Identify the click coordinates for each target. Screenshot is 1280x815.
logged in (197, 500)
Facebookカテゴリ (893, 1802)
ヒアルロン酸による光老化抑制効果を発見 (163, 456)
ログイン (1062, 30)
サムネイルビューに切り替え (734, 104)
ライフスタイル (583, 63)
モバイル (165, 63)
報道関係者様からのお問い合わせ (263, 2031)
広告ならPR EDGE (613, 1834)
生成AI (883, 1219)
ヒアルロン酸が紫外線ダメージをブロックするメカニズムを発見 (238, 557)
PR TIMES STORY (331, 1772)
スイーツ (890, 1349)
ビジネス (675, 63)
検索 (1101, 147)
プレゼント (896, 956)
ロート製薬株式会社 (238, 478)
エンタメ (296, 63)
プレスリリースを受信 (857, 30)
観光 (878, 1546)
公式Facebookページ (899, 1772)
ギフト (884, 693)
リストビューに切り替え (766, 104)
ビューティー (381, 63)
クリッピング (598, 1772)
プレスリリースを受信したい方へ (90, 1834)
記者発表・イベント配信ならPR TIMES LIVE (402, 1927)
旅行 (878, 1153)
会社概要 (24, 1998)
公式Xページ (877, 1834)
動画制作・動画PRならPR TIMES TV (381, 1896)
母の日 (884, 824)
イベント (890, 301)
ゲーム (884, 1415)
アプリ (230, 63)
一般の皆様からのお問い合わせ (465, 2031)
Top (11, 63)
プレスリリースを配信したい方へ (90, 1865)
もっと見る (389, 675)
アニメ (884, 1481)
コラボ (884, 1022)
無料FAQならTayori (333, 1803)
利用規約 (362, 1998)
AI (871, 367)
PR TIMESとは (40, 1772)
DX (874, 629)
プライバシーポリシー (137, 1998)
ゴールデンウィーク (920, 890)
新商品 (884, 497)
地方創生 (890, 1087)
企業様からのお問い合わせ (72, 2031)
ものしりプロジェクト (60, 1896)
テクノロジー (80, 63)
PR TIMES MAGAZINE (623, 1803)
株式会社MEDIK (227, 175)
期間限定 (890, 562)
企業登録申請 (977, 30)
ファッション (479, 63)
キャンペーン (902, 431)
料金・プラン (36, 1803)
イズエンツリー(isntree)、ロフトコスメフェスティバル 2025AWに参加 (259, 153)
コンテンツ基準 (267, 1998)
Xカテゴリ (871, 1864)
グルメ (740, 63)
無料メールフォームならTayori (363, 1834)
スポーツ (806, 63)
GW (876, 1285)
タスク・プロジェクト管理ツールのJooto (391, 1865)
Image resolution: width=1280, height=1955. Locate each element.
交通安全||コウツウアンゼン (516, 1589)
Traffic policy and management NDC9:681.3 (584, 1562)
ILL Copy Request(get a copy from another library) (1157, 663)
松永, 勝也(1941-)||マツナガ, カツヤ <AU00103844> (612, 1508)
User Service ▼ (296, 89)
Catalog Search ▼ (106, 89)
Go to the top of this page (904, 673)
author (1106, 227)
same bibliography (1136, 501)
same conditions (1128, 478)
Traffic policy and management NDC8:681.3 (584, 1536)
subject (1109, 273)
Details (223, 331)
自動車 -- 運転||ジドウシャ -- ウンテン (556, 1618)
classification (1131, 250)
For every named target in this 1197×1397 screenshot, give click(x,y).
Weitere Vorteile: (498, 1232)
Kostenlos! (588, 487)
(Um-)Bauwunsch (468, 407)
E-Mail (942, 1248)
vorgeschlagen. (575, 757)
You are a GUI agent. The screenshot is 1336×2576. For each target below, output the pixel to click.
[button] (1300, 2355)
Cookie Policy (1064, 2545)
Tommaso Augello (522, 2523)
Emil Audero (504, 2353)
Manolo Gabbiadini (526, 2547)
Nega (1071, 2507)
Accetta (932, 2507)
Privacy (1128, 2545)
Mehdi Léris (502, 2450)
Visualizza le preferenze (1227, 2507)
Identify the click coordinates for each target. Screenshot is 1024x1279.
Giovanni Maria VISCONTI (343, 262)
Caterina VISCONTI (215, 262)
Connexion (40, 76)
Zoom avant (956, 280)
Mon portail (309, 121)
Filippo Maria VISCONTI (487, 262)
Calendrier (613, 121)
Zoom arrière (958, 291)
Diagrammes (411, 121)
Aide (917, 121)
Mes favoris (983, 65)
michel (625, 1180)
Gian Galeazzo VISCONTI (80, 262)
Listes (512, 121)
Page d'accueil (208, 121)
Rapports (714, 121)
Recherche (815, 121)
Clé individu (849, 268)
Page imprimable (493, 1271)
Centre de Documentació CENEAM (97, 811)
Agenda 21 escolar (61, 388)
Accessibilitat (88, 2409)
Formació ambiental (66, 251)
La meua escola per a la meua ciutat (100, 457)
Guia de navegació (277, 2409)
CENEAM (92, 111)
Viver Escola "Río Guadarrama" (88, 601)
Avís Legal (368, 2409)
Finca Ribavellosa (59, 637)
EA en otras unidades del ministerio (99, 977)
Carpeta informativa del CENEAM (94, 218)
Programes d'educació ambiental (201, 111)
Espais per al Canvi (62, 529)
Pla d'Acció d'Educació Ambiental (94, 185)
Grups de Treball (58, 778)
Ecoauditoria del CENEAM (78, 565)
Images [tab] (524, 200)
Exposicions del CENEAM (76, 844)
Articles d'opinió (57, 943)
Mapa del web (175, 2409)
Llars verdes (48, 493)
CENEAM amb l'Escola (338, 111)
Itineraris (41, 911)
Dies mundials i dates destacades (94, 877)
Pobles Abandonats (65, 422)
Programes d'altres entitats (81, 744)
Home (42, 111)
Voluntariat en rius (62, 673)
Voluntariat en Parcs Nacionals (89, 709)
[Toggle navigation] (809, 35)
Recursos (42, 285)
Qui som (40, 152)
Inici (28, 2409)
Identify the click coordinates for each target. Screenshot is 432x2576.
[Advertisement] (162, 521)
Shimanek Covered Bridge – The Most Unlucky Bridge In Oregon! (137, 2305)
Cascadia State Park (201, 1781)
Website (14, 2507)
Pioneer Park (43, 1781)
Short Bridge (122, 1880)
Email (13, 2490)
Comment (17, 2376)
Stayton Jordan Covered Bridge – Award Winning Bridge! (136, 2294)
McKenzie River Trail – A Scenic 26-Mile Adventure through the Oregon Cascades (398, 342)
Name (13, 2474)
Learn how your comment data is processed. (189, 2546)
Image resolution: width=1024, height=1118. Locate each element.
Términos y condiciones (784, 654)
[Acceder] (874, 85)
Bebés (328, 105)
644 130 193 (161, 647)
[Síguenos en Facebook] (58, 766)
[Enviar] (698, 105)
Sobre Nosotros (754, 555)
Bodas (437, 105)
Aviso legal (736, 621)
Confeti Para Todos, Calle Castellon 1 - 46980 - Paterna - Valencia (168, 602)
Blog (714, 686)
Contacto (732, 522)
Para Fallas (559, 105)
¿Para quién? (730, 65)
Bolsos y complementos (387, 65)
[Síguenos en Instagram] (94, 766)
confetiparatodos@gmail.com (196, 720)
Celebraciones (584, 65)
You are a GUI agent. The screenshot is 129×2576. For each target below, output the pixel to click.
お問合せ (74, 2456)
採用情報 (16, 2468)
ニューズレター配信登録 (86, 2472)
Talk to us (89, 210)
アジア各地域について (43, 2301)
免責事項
........
> [YOUR OBJECTIVE]: Write out the records exactly as they appear, from the line containing "Traffic policy and management NDC8:681.3" through the line containing "Clé individu (849, 268)", inclusive.

> [RESPONSE TO THIS TASK]:
Traffic policy and management NDC8:681.3 (584, 1536)
subject (1109, 273)
Details (223, 331)
自動車 -- 運転||ジドウシャ -- ウンテン (556, 1618)
classification (1131, 250)
For every named target in this 1197×1397 screenshot, give click(x,y).
Weitere Vorteile: (498, 1232)
Kostenlos! (588, 487)
(Um-)Bauwunsch (468, 407)
E-Mail (942, 1248)
vorgeschlagen. (575, 757)
You are a GUI agent. The screenshot is 1336×2576. For each target below, output the pixel to click.
[button] (1300, 2355)
Cookie Policy (1064, 2545)
Tommaso Augello (522, 2523)
Emil Audero (504, 2353)
Manolo Gabbiadini (526, 2547)
Nega (1071, 2507)
Accetta (932, 2507)
Privacy (1128, 2545)
Mehdi Léris (502, 2450)
Visualizza le preferenze (1227, 2507)
Identify the click coordinates for each target. Screenshot is 1024x1279.
Giovanni Maria VISCONTI (343, 262)
Caterina VISCONTI (215, 262)
Connexion (40, 76)
Zoom avant (956, 280)
Mon portail (309, 121)
Filippo Maria VISCONTI (487, 262)
Calendrier (613, 121)
Zoom arrière (958, 291)
Diagrammes (411, 121)
Aide (917, 121)
Mes favoris (983, 65)
michel (625, 1180)
Gian Galeazzo VISCONTI (80, 262)
Listes (512, 121)
Page d'accueil (208, 121)
Rapports (714, 121)
Recherche (815, 121)
Clé individu (849, 268)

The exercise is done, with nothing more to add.